Beginning with the line below that contains "How do I perform: Click" and ending with the line that contains "800x635 pixels.", copy every line exactly. Copy nothing else.
=-=-=
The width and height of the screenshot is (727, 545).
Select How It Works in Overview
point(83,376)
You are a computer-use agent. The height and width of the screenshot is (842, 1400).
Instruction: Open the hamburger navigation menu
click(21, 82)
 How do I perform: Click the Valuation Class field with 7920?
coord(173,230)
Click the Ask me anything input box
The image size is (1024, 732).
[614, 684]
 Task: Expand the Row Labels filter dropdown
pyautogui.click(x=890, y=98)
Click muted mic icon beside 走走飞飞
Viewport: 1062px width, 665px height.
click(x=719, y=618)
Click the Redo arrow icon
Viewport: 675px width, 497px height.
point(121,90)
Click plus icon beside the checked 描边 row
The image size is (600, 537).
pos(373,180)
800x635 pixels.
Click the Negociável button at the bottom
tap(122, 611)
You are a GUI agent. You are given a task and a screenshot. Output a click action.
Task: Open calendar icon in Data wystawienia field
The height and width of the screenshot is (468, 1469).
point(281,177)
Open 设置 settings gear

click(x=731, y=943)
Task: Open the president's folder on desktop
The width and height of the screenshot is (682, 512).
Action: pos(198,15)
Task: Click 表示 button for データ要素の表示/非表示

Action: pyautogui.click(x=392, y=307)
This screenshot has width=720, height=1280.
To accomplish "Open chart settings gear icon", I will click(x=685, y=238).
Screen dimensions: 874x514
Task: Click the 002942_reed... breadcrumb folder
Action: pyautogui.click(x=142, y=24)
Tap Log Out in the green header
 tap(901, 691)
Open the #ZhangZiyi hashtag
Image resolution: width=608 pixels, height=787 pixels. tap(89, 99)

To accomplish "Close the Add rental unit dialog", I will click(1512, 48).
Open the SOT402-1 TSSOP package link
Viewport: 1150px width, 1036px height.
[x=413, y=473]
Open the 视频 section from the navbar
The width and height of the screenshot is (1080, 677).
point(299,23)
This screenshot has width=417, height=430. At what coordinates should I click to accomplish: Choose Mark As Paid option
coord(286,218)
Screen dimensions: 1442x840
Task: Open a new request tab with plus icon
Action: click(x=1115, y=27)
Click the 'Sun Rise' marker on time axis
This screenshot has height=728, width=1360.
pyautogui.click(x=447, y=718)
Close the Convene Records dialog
=-=-=
Problem solution:
 How do I perform: Click the Valuation Class field with 7920?
coord(173,230)
Click the Ask me anything input box
The image size is (1024, 732).
[614, 684]
 Task: Expand the Row Labels filter dropdown
pyautogui.click(x=890, y=98)
Click muted mic icon beside 走走飞飞
Viewport: 1062px width, 665px height.
click(x=719, y=618)
Click the Redo arrow icon
Viewport: 675px width, 497px height.
point(121,90)
Click plus icon beside the checked 描边 row
The image size is (600, 537).
pos(373,180)
800x635 pixels.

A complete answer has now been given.